Les poètes grecs et latins ne nous font pas un beau portrait de la Thrace. Callimaque, Eschile, Euripide et Aristophane l'appellent la patrie de Borée, le séjour des aquilons et le pays des frimats. Virgile, Horace, Ovide et Catulle tiennent le même langage. Sénéque la nomme la mère des neiges et des glaçons ; et Lucain appelle les grands hivers, des hivers de Thrace. Pomponius-Méla, l. II. c. IIe n'en parle pas plus avantageusement. Regio, dit-il, nec caelo laeta, nec solo, et nisi qua mari propior est, infaecunda, frigida, eorumque servatur maximè admodùm patiens. Rarò usquam pomiferam arborem, vitem frequentiùs tolerat, sed nec ejusquidem fructus maturat ac mitigat, nisi ubi frigora objectu frondium, cultores arcuere.

Celui qui a civilisé ces peuples, et qui leur a donné le premier des lais, a été un disciple de Pythagore nommé Zamolxis. Hérodote rapporte les noms d'une multitude infinie de différents peuples qui ont habité la Thrace. Il dit, que s'ils eussent pu, ou se réunir sous un seul chef, ou se lier d'intérêts et de sentiments, ils auraient formé un corps de nation très-supérieur à tout ce qui les environnait.

Les Thraces avaient eu divers rois depuis Térès, qui eut deux fils, Sitalcée et Sparado. Il y eut de grandes brouilleries entre leurs descendants, qui tour-à-tour se détrônèrent, jusqu'à ce que Seuthès reconquit une partie des états de son père Moèsadès, et transmit sa succession paisible à Cotys, père de Chersoblepte. A la mort de Cotys, les divisions recommencèrent, et au lieu d'un roi de Thrace, il y en eut trois, Chersoblepte, Bérisade et Amadocus. A la fin Chersoblepte déposséda les deux autres : après quoi Philippe, roi de Macédoine, le dépouilla lui-même.

La république d'Athènes, après les victoires de Salamine et de Marathon, ne commanda pas seulement dans la Grèce, mais conquit beaucoup de villes vers la Thrace, et dans la Thrace même ; entr'autres Pidne, Potidée et Méthone. Ces villes secouèrent le joug, dès que Lacédémone à la fin de la guerre du Péloponnèse, eut abattu la puissance d'Athènes ; mais Thimothée l'athénien, les remit encore sous l'obéissance de sa patrie. Le roi Philippe les leur enleva, et se rendit maître de trente-deux villes de la Thrace.

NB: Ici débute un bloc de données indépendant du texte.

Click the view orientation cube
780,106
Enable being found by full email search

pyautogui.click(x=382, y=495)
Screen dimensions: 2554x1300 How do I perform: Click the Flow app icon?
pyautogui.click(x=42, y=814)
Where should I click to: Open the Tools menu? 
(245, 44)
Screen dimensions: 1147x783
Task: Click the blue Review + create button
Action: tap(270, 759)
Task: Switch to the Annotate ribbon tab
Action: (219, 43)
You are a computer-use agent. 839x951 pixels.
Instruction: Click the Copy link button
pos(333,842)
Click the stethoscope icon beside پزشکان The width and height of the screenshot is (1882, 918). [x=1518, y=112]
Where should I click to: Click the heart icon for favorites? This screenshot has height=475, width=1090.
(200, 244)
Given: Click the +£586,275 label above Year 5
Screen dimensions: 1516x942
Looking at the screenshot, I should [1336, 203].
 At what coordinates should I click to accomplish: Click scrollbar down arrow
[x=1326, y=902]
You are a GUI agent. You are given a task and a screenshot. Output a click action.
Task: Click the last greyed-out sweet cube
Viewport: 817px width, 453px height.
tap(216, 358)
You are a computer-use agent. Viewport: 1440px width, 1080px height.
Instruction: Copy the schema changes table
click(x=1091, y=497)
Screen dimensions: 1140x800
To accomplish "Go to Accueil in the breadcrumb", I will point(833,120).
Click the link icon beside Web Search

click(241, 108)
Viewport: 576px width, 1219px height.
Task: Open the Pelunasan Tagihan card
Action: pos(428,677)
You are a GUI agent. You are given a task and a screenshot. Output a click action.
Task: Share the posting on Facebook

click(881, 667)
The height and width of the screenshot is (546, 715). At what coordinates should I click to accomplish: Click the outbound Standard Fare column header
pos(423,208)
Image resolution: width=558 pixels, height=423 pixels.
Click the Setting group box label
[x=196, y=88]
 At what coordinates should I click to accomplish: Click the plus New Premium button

Alexandre acheva la conquête entière de ce pays, dont les peuples ne recouvrèrent leur liberté, qu'après sa mort. Un autre Seuthès, fils ou petit-fils de Chersoblepte, entra aussi-tôt dans les droits de ses ancêtres, et il livra deux sanglantes batailles à Lysimachus, un des capitaines et des successeurs d'Aléxandre.

A quelque temps de-là une partie des Gaulois, qui sous la conduite de Brennus, ravageaient la Grèce, se détacha du gros de la nation, et alla s'établir en Thrace. Le premier roi de ces Gaulois thraces s'appela Commontorius, et le dernier Clyaeus, sous qui les Thraces naturels exterminèrent les Gaulois, transplantés chez eux, et remirent sur le trône Seuthès, issu de leurs anciens rais. Ce prince et ses descendants régnèrent sans interruption jusqu'à Vespasien, qui à la fin, réduisit la Thrace en province romaine.

Depuis ce temps-là, la Thrace a eu le même sort que le reste de la Grèce, jusqu'à ce qu'elle soit demeurée sous la puissance des Turcs, que la prise de Constantinople a rendu maîtres du pays.

La Thrace des anciens se nomme aujourd'hui la Romanie de Thrace, pour la distinguer de la Romanie de la Morée ; c'est la province la plus orientale de la Turquie européenne, entre la mer Noire, la mer de Marmora, l'Archipel, la Macédoine et la Bulgarie.

Le P. Briet divise l'ancienne Thrace en Thrace, en-deçà de Rhodope, et Thrace en-delà de Rhodope. La première comprend la Thrace médique, grecque ou macédonienne ; la Thrace drausique, sapaïque, corpialique ; la province de Bysance, la Thrace cénique, sellétique et samaïque. La seconde Thrace au-delà du Rhodope, comprend la Thrace usdicestique, la Thrace bennique, danthelétique, bessique ; et enfin la Quersonnèse de Thrace.

La notice de l'empire, depuis Constantin jusqu'à Arcadius et Honorius, renferme dans la Thrace six provinces, qui sont l'Europe, Rhodope, la Thrace, l'Hémimont, la seconde Moèsie, et la Scythie.

Les Thraces étaient naturellement féroces, violents, emportés et cruels ; cependant ceux qui venaient des colonies de Phénicie, et qui demeuraient au voisinage de la Grèce, se policèrent, et se rendirent célèbres dans les arts et dans les sciences ; leur pays produisit Orphée, Linus et Musée, dont j'ai déjà parlé dans cet ouvrage.

Phèdre était aussi de Thrace ; il fut réduit à l'esclavage, ensuite affranchi sous Auguste, et exposé sous Tibere à toutes les persécutions de Séjan, jusqu'à la mort de cet indigne favori d'un tyran odieux. Il ne se soucia jamais d'amasser du bien, et met cette raison entre les choses qui devaient lui faciliter la promotion au rang de poète. Ses fables sont admirables, et l'on a raison d'être surpris qu'un ouvrage plein d'autant d'agrément et de pureté, que l'est celui de Phèdre, ait été si peu connu pendant plusieurs siècles. Nous avons outre la belle édition d'Hoogstraten, mise au jour à Amsterdam en 1701, in-4 °. celle de Burmann, imprimée dans la même ville en 1727, in -4°. (D.J.)

THRACE, la mer de, (Géographie ancienne) Thracium mare. Strabon donne ce nom à la partie de la mer Egée, qui baigne les côtes de la Thrace. (D.J.)

THRACE, bosphore de, (Géographie moderne) autrement dit le canal de Constantinople, qui sépare l'Asie d'avec l'Europe. C'est un canal de 15 milles de long, sur environ deux de large, en des endroits plus, en d'autres moins. Sa promenade est agréable, et son aspect est charmant, voyez les détails au mot BOSPHORE de Thrace. (D.J.)

THRACé, s. f. (Mythologie) nymphe de la fable ; elle était fille de Titan, et eut de Saturne Doloneus qui donna son nom aux Dolones ; et de Jupiter elle eut Bithy, qui donna le sien aux Bithyniens. (D.J.)